Restate all of the entries exactly, dropping any pictures they hold.

- _GIVEN INFORMATION_
########

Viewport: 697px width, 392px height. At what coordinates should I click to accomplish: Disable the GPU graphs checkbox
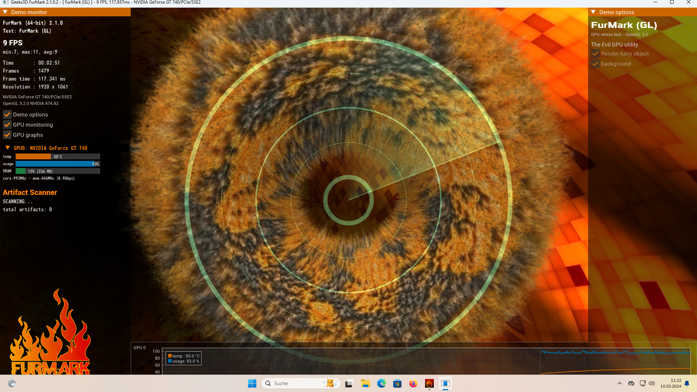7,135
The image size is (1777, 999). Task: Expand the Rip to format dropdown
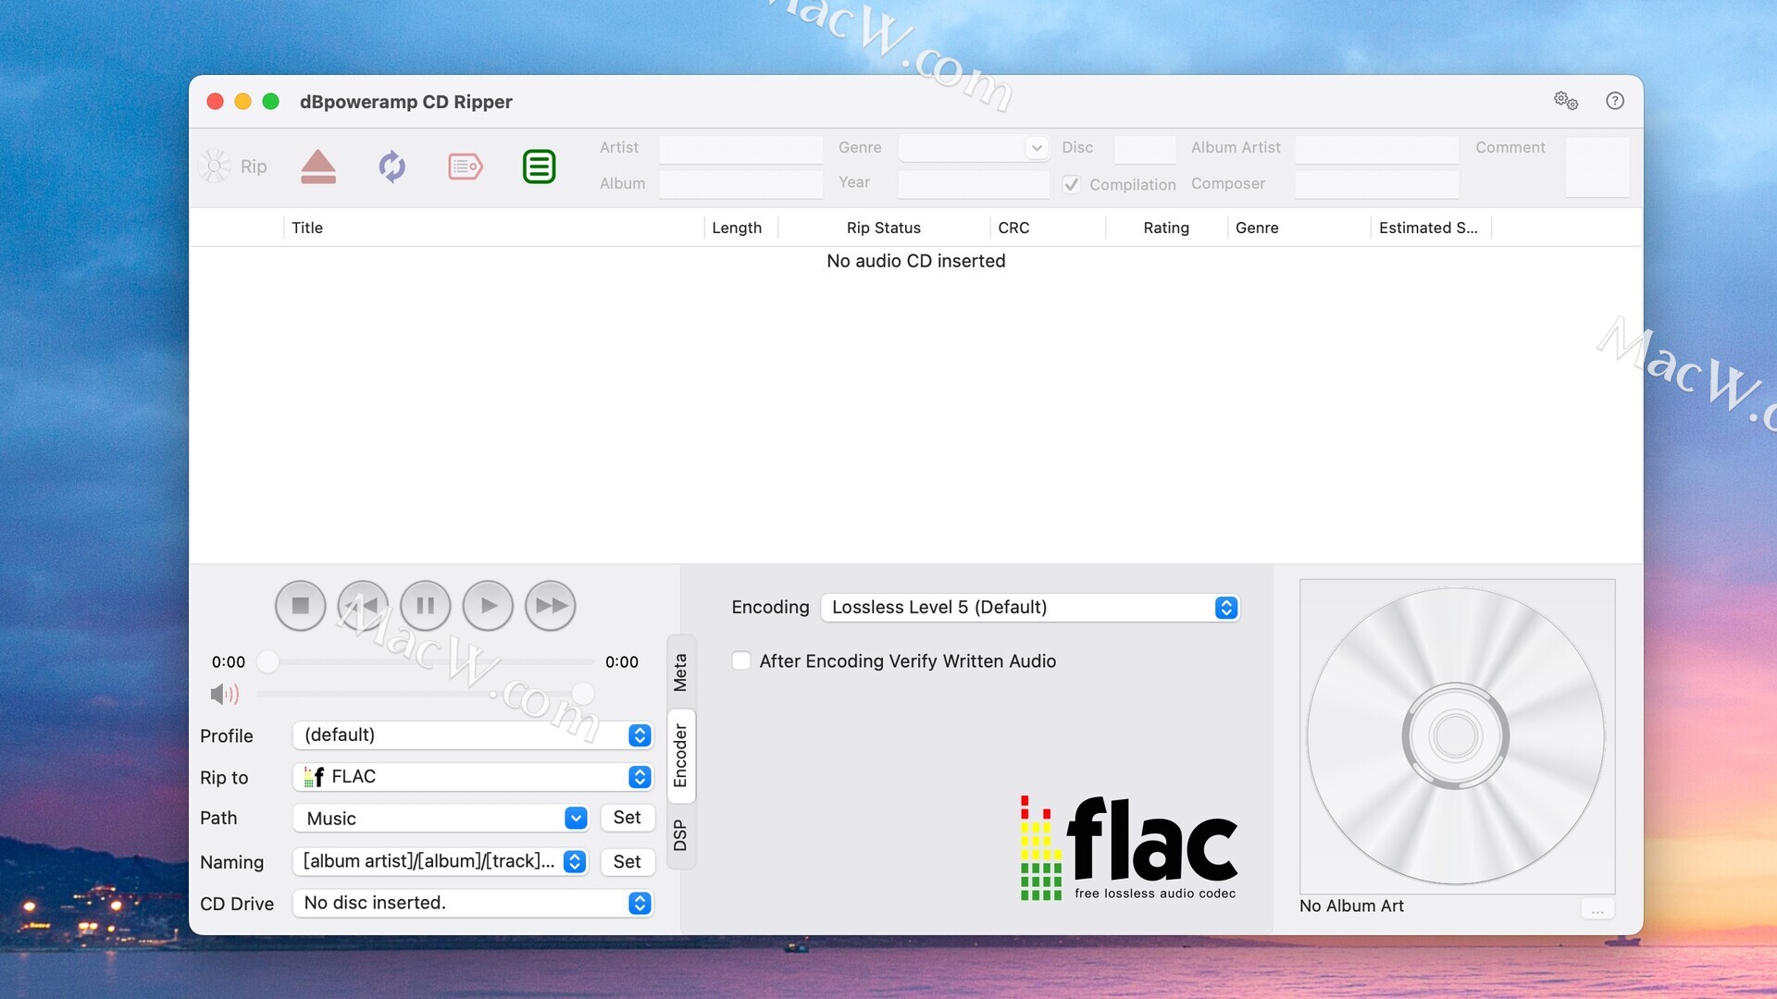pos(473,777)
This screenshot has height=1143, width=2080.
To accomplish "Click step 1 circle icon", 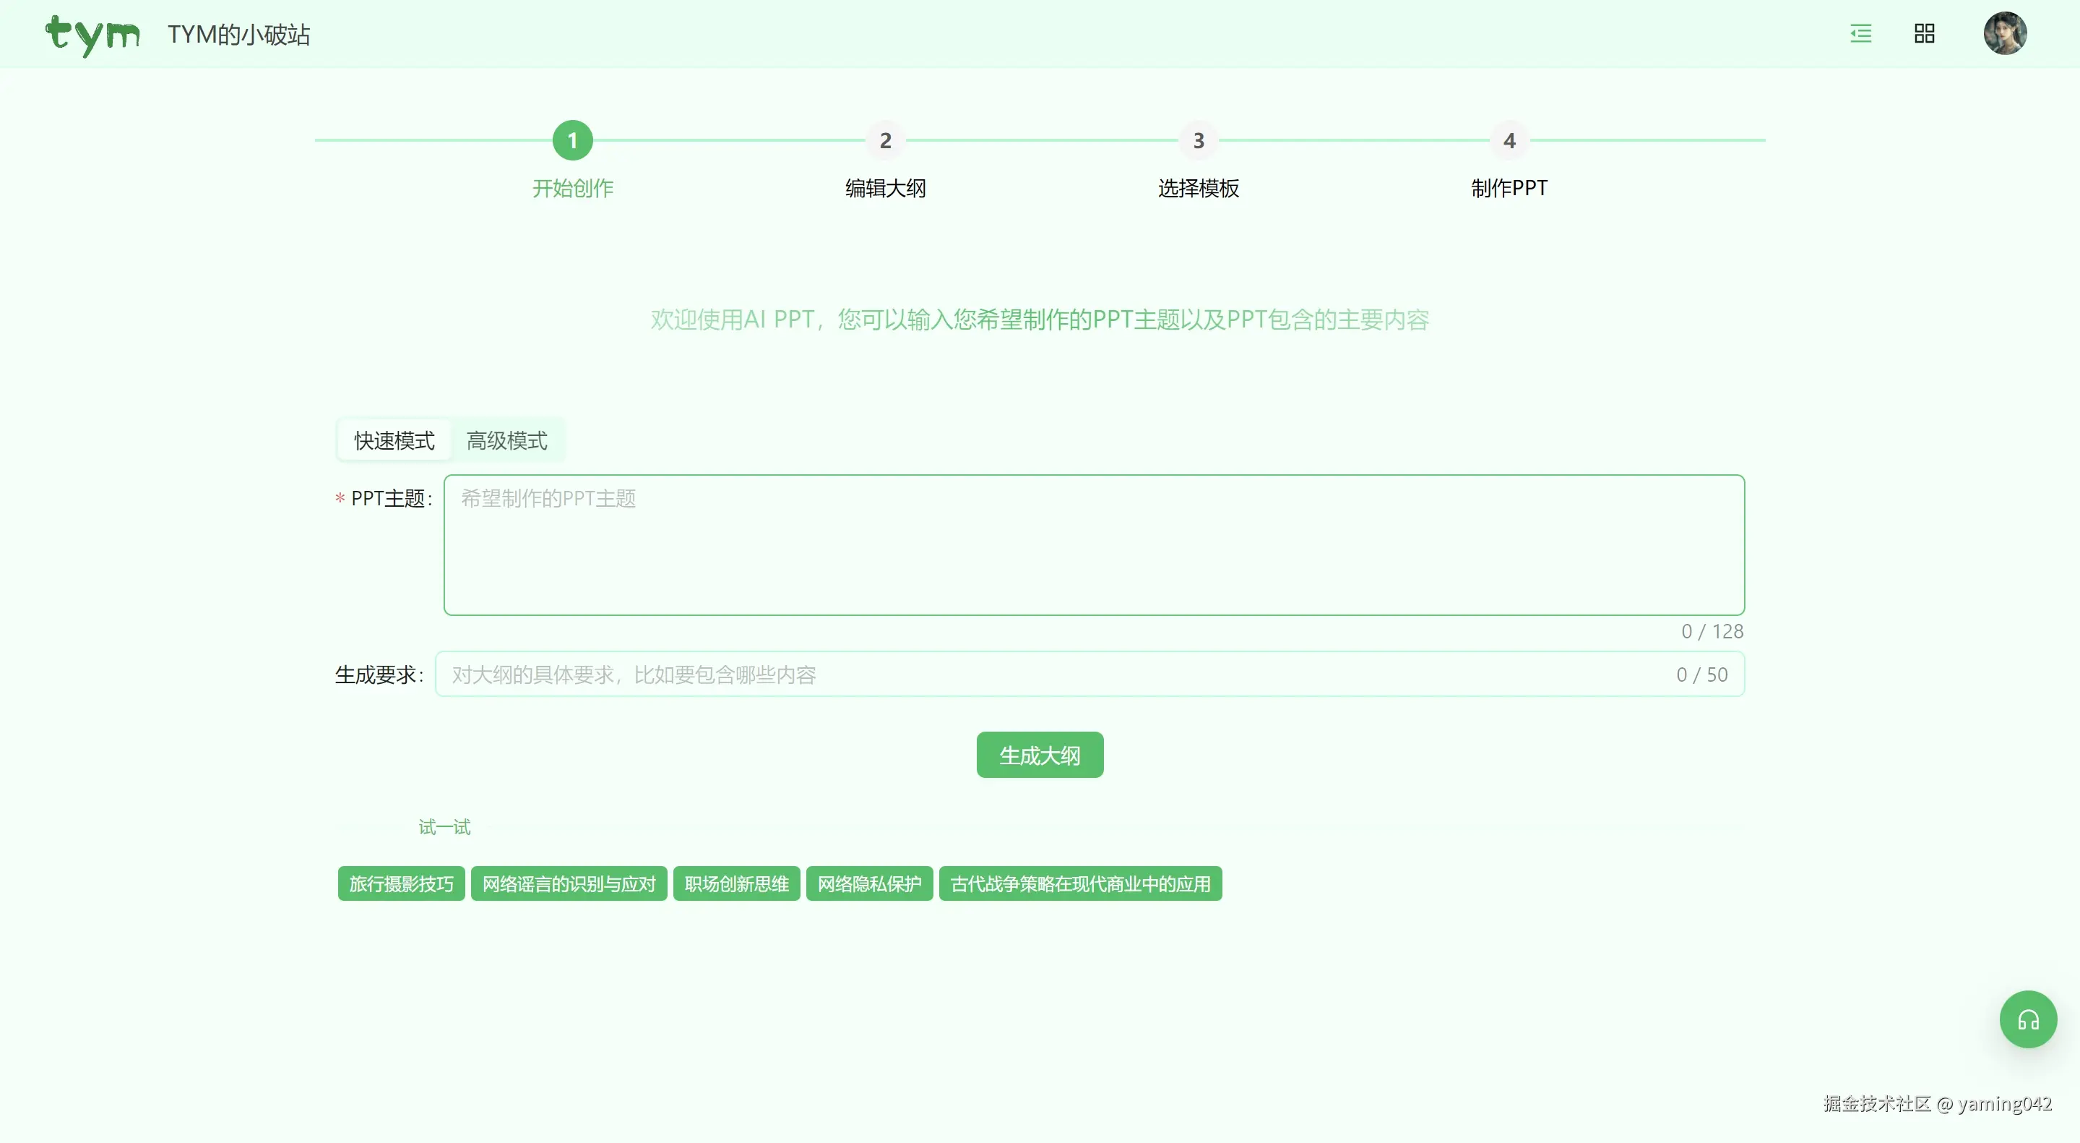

########

- _TASK RESULT_
Viewport: 697px width, 392px height. At what coordinates should I click to accomplish: Disable the GPU graphs checkbox
7,135
The image size is (1777, 999). Task: Expand the Rip to format dropdown
pos(473,777)
This screenshot has height=1143, width=2080.
To accomplish "Click step 1 circle icon", 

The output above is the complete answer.